According to the model, across couples based on random forest’s feature importances only, your age, your partner’s age, and the difference in age between partners determines whether couples are going to stay together, or not. LIME shows that the reasons for likely relationship success vary from one couple to the next.

This couple is likely to stay together, the model gives it a 0.89 probability. LIME informs us that the prediction is due to the fact that the couple is married while their (young) age lowers their chances of relationship “success”.

This couple is likely to stay together, the model gives it a 0.75 probability. LIME informs us the prediction is due to the fact that the couple owns their home, they are matched in terms of the level of education, and the respondent is between 43 and 55 years. Curiously, living in an urban area and voting democrat is associated with a lower chance to staying together.

LIME captures nuances above feature importances, the variables the trained model deems important globally, across the entire data encountered during training (age, partner’s age, age difference). LIME focuses on individuals, not global patterns.

What LIME reasons are not (good for)

How about using algorithms to manage your love life strategically? The model suggests to look for a partner close in age. Should you ask for a pay increase, buy a house, or get married? We asked LIME.

Your chances of staying together aren’t bad, the model gives is a 0.79. But merely “living together” is hurting your chances, according to LIME.

Evaluating different options, getting married leads to the biggest increase in your chance of staying together. But, we advice against marrying tonight’s Tinder date. It may be tempting to treat LIME’s reasons as causes of the real-world phenomena the model is predicting; surely, a high amount of debt on my loan application is the reason (read “cause”) for my denied loan application (especially if a smaller debt amount would have changed the outcome).

Getting married increases your chance of staying together to 0.91. But, reasons are not causes.

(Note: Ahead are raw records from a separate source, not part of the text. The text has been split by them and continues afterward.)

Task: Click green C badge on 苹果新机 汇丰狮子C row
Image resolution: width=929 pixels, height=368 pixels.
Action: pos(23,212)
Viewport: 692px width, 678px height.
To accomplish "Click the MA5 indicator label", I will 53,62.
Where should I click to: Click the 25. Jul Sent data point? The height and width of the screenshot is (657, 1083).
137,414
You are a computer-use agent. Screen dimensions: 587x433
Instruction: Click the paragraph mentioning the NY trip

We advice against marrying tonight’s Tinder date.

Algorithmic relationship advice should be taken with a grain of salt, LIME reasons are not causes. Interpretability helps us understand the inner workings of models to improve these models, to help build trust in models, and to form hypotheses about phenomena in the real-world captured by models (that warrant rigorous tests).

What’s more, LIME picks up on patterns in the data learned by the model, it does not inform about reality. Data reflects current and past conventions and social practices (which we see in our results). LIME is no oracle, but it allows humans to enter a more collaborative relationship with black-box machine learning models, and question them when necessary.

As we’ve said before: “The future is algorithmic. White-box models and techniques for making black-box models interpretable offer a safer, more productive, and ultimately more collaborative relationship between humans and intelligent machines. We are just at the beginning of the conversation about interpretability and will see the impact over the coming years.”